─── Input data ───

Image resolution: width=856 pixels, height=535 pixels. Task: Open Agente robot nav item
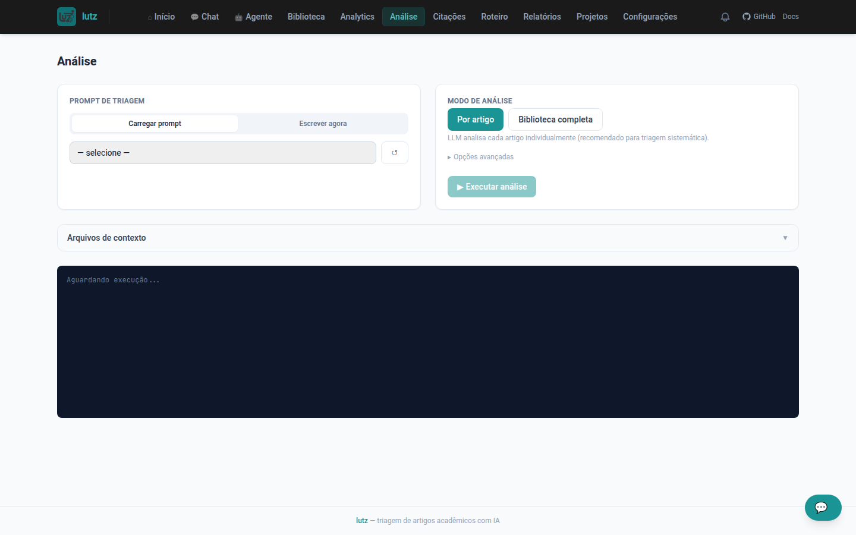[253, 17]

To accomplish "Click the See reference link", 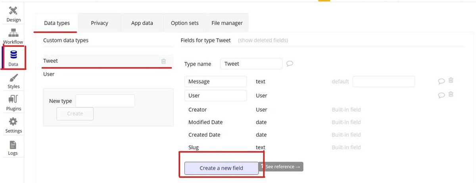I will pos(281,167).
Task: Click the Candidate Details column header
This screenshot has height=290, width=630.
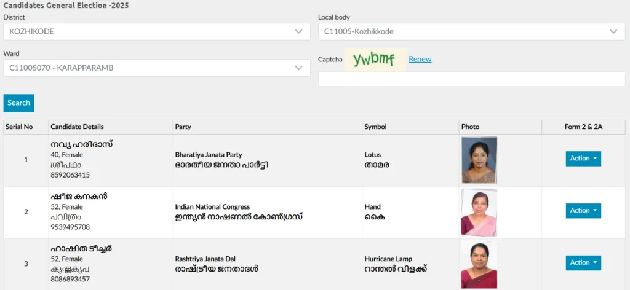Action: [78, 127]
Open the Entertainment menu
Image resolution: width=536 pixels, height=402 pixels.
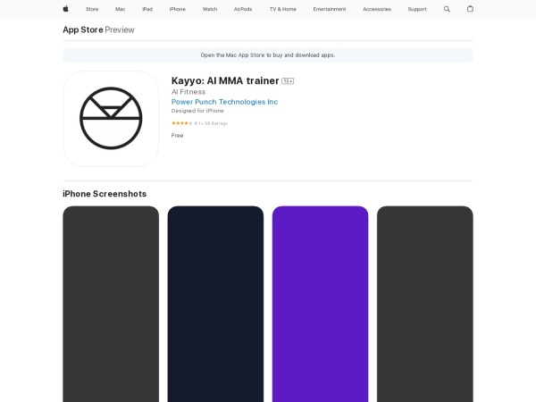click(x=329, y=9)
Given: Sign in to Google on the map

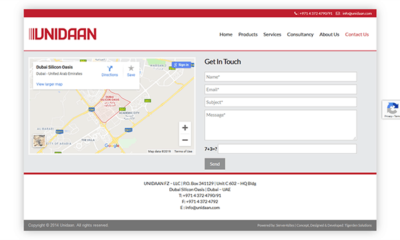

───

What to work on => Extract the lines starting at the one that contains "Task: Click the" and ending at the last line, both included, and reproduce them word for word without the pictures.

Answer for the task =>
Task: Click the Candidate Details column header
This screenshot has height=290, width=630.
Action: [78, 127]
Open the Entertainment menu
Image resolution: width=536 pixels, height=402 pixels.
click(x=329, y=9)
Given: Sign in to Google on the map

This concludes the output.